Mary’s response to the angelic announcement wins our immediate admiration. ‘I am the Lord’s servant,’ she said; ‘May it be to me as you have said.’ Once God’s purpose and method had been explained to her, she did not demur. She was entirely at his disposal. She expressed to total willingness to be the virgin mother of the Son of God. It involved a readiness to become pregnant before she was married, and so expose herself to the shame and suffering of being thought an immoral woman. To me the humility and courage of Mary in submitting to the virgin birth stand out in contrast to the attitudes of critics who deny it.
We need the humility of Mary. She accepted God’s purpose, saying ‘May it be to me as you have said.’ But the tendency of many today is to reject it because it does not fit with their presuppositions. Those who reject miracles in general and the virgin birth in particular because they believe the universe to be a closed system, do not see the anomaly of dictating to the Creator what he is permitted to do in his own creation. Would it not be more modest to copy Mary’s reaction of submissiveness to God’s way?

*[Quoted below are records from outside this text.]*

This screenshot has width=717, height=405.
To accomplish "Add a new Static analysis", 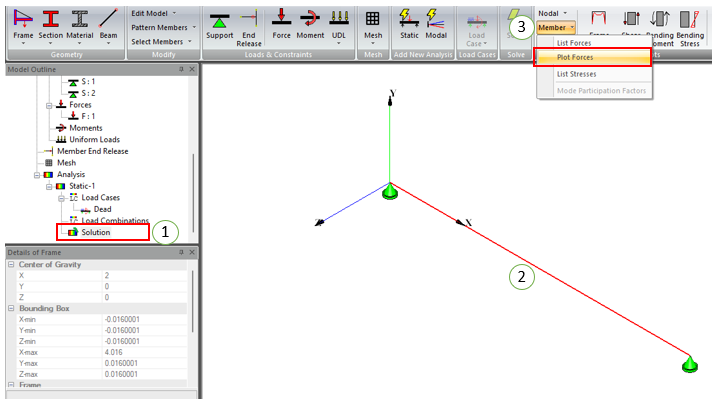I will pyautogui.click(x=409, y=24).
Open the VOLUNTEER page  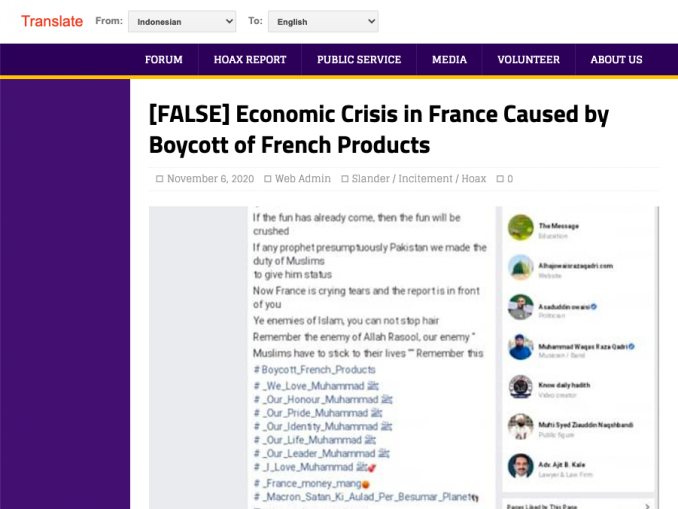(x=528, y=60)
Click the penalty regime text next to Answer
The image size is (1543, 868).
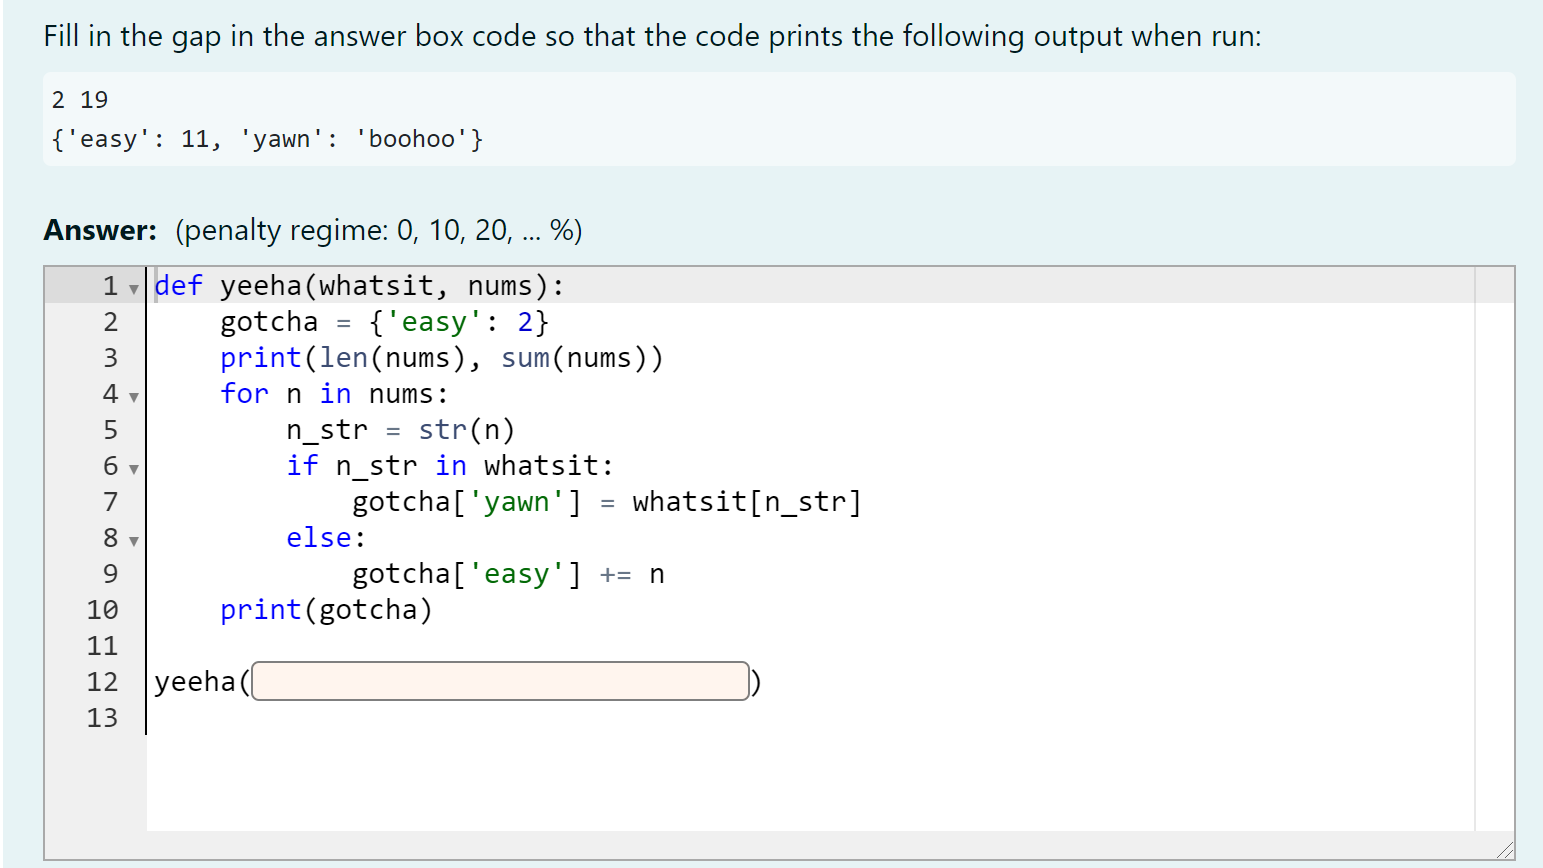point(378,230)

We also need Mary’s courage. She was so completely willing for God to fulfill his purpose, that she was ready to risk the stigma of being an unmarried mother, of being thought an adulteress herself and of bearing an illegitimate child. She surrendered her reputation to God’s will. I sometimes wonder if the major cause of much theological liberalism is that some scholars care more about their reputation than about God’s revelation. Finding it hard to be ridiculed for being naïve and credulous enough to believe in miracles, they are tempted to sacrifice God’s revelation on the altar of their own respectability. Of course critics will smirk and scoff: let them. What matters is that we allow God to be God and to do things his way, even if with Mary we thereby lose our good name.